### Problem description
From the line with "Given: Click the Admin Email input field" up to and including the last line of the listing, replace "info icon" with "help icon" and leave everything else unchanged. Leave the pictures out of the answer.

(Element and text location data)
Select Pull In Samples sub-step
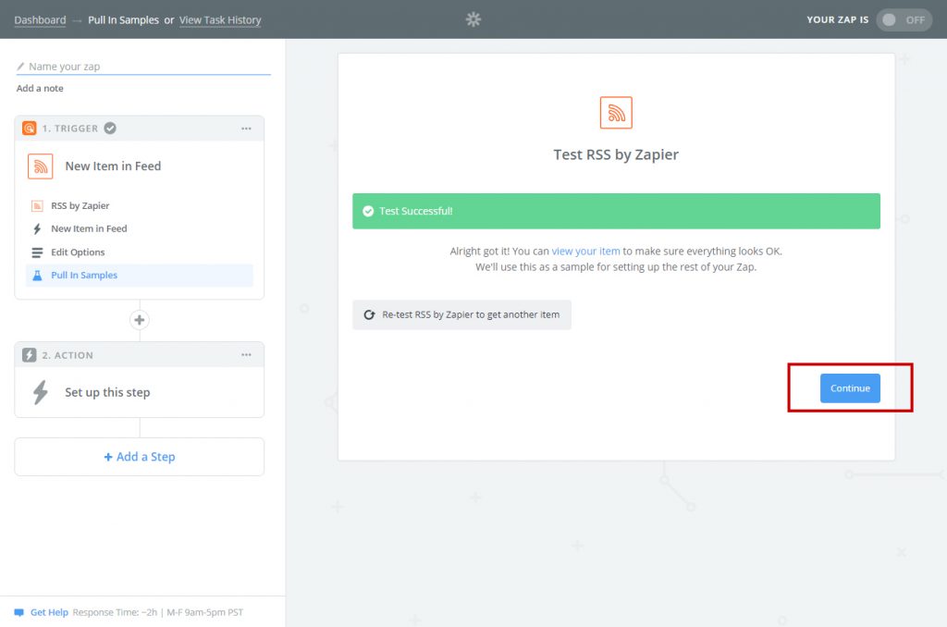 (x=84, y=276)
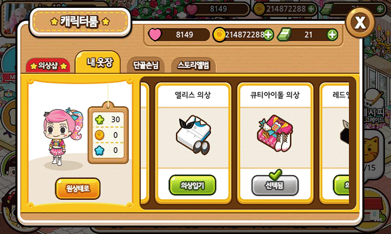Viewport: 391px width, 234px height.
Task: Click the gray 선택됨 selected button
Action: 275,186
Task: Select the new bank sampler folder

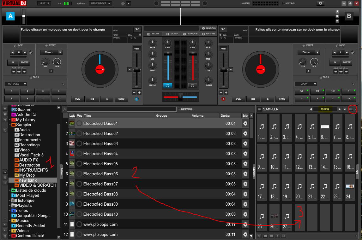Action: coord(28,180)
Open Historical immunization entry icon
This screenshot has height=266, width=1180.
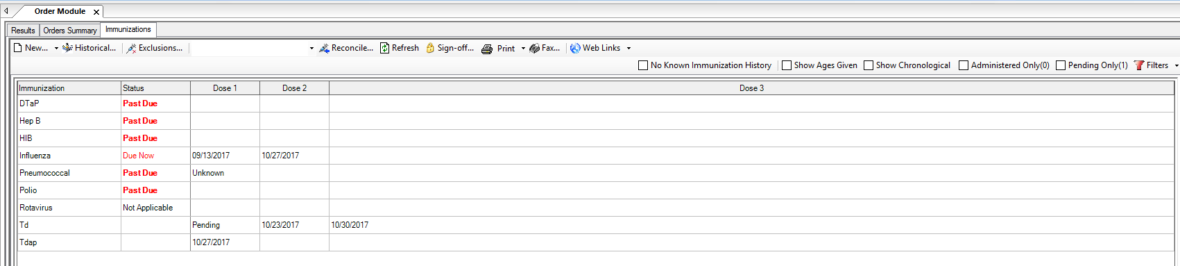pos(67,48)
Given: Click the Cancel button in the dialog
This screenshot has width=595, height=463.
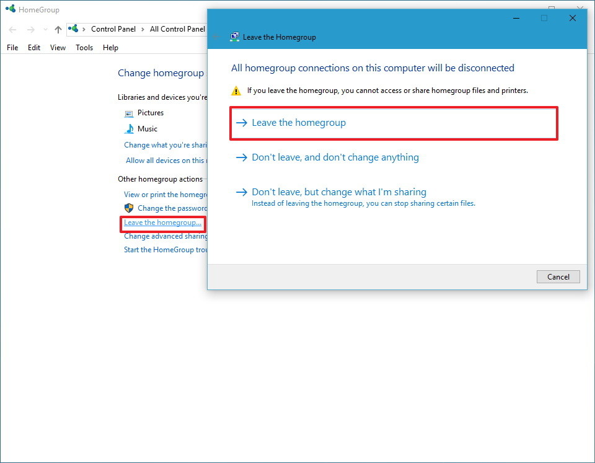Looking at the screenshot, I should [558, 276].
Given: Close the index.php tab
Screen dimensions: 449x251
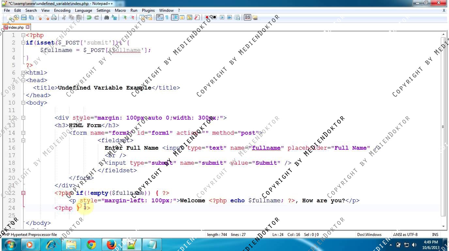Looking at the screenshot, I should point(28,27).
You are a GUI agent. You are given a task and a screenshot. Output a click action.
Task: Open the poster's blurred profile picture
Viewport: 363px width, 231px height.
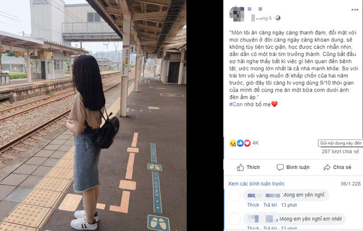click(237, 14)
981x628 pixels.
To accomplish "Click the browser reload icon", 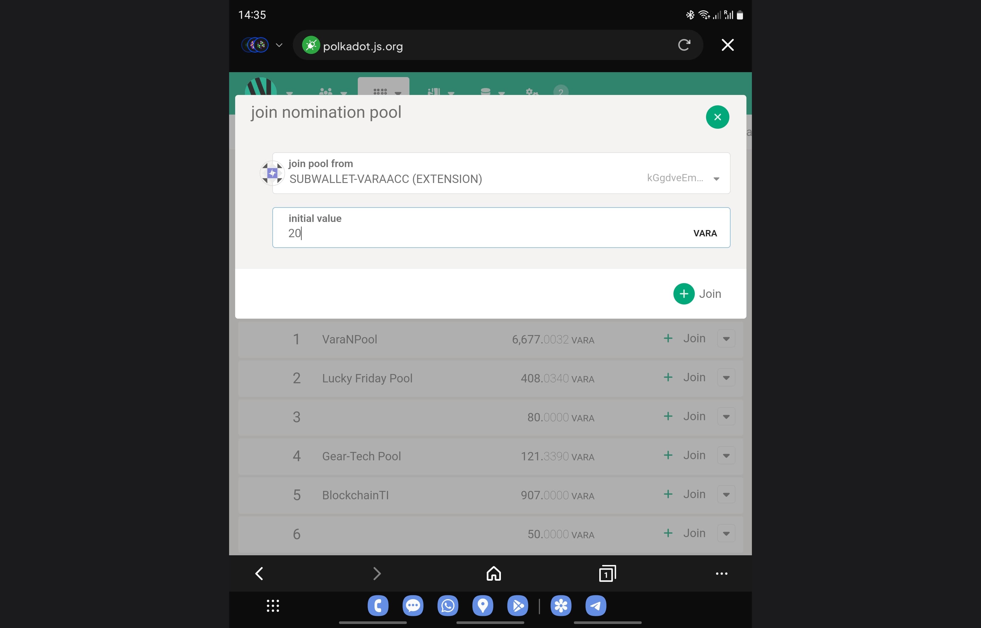I will [684, 45].
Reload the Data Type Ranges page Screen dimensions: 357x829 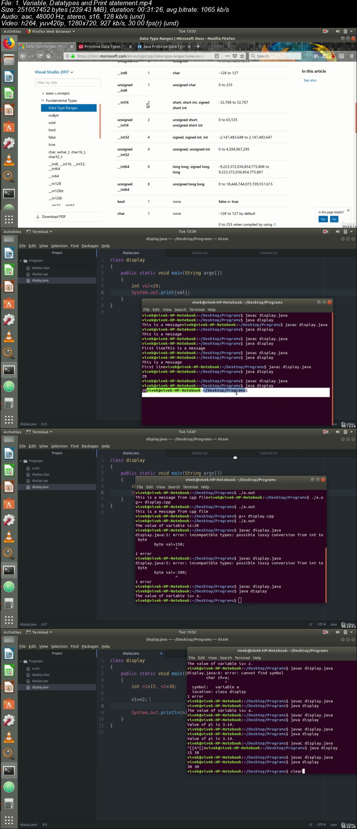click(40, 56)
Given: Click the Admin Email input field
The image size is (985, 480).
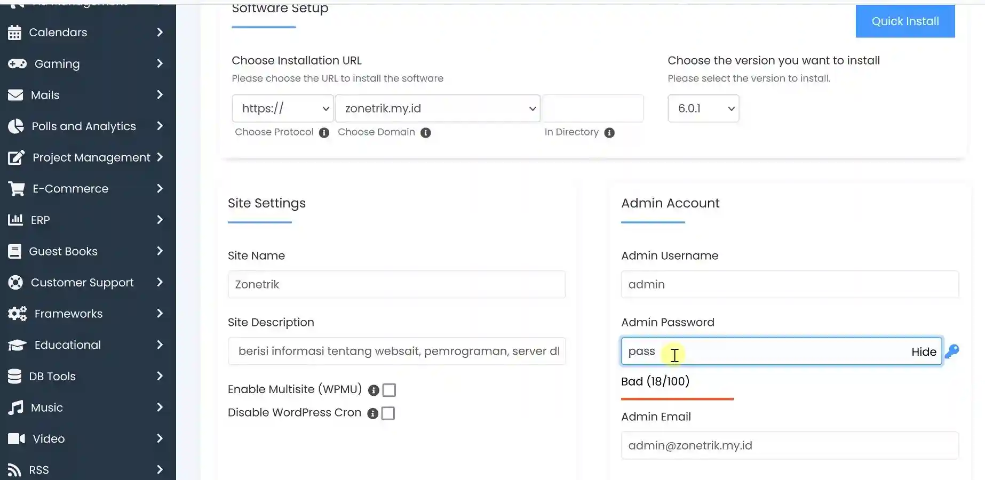Looking at the screenshot, I should pos(790,445).
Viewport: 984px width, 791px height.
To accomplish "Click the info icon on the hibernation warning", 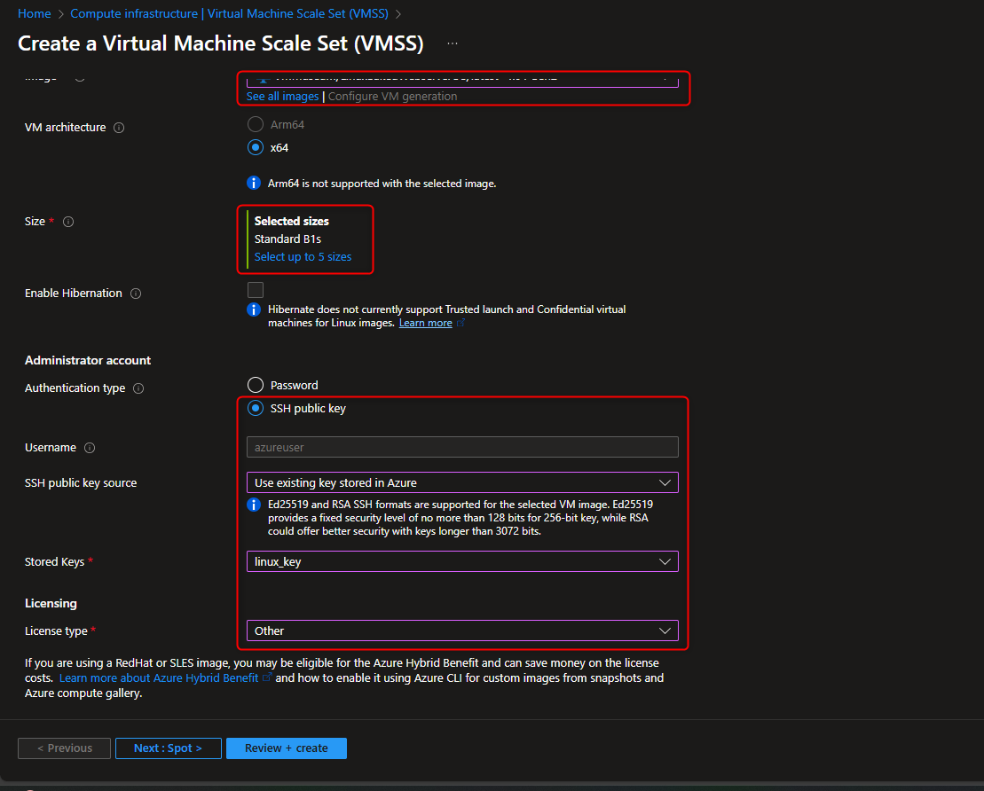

### Answer below
Given: Click the Admin Email input field
The image size is (985, 480).
Looking at the screenshot, I should pos(790,445).
Viewport: 984px width, 791px height.
To accomplish "Click the help icon on the hibernation warning", 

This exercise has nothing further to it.